Welcome to Martial Talk.
There's alot of info here and if you use the 'Search button' at the top middle right  of the page, I'm sure you'll find all sorts of previous posts on weight training.

Enjoy~

~Tess
MT S. Mod


----------



## Ceicei (Jun 1, 2004)

Would you explain what type of weight training program you are considering?  Are you looking for strength, toning, or stamina training?  We would be able to answer your questions more.  

There are a lot of threads that address this issue in the Health forum on this board.
- Ceicei


----------



## RRouuselot (Jun 1, 2004)

brandon said:
			
		

> hey everybody ,i am looking for someone to help me with a wieght training program that is martial arts specific,and i can not seem to find any good information


 
Brandon, 

I am a Certified Personal Trainer ........what are your goals? Weak areas? Strong areas? Maybe I can help........


----------



## Shinzu (Jun 2, 2004)

welcome brandon.  good to have you here.  i hope you get the help you are looking for.  what style are you studing and what type of weight gain are you looking for?  mass or muscle?

again welcome aboard!!!


----------



## brandon (Jun 2, 2004)

hey everbody thanks for the informatoin ,to answer I'm a blue belt in meibu-kan goju-ryu karate but i don't know how to get it to show .Also i would like to train for stanima and tonning.


----------



## Shinzu (Jun 2, 2004)

running will improve on your stamina.  it will also build tone muscles.

light weight lifting will improve on your tonning.

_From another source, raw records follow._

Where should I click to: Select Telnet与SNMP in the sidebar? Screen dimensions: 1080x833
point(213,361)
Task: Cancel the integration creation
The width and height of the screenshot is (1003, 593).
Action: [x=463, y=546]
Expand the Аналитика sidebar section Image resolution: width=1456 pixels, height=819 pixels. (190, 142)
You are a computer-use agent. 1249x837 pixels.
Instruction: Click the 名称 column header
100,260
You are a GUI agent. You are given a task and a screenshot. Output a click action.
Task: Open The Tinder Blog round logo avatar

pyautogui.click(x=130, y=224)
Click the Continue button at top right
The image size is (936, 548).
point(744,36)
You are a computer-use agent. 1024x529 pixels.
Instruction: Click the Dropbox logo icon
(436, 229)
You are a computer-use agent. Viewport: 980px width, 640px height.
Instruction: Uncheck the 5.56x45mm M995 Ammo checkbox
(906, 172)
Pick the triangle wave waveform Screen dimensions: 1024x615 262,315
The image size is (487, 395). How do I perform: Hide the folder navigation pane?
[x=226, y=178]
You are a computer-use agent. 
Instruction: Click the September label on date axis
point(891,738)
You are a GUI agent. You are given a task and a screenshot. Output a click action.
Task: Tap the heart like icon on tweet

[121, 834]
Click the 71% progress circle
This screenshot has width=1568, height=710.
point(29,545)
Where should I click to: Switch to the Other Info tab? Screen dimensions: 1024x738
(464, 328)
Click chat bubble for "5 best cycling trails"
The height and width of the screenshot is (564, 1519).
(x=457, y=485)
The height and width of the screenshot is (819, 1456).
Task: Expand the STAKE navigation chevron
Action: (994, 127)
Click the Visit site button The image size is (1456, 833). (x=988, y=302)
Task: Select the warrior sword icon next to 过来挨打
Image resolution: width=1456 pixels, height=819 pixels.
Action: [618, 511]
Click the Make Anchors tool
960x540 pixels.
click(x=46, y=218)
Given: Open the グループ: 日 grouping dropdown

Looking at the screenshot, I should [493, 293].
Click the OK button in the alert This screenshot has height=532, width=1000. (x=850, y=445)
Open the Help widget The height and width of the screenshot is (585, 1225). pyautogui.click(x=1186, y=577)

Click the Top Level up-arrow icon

along with your regular training, you should do very well.


----------



## Fair Xchange (Jun 3, 2004)

I found this on another forum - hope it helps you:
http://www.geocities.com/sadenoo2/conditioning.html


----------



## Touch Of Death (Jun 3, 2004)

brandon said:
			
		

> hey everybody ,i am looking for someone to help me with a wieght training program that is martial arts specific,and i can not seem to find any good information


Hi and welcome to Martial Talk Brandon, I'm sure our members can provide you with a link. :asian: 
Sean


----------



## okinawagojuryu (Jun 7, 2004)

Brandon ,

     Ask your instructor about Hojo Undo . Within Goju there are supplemental execises called Hojo Undo , your instructor should know them if he is affiliated w/ The Meibukan . It is also called Kigu Undo by some . If you need some more info , just lemme know .


----------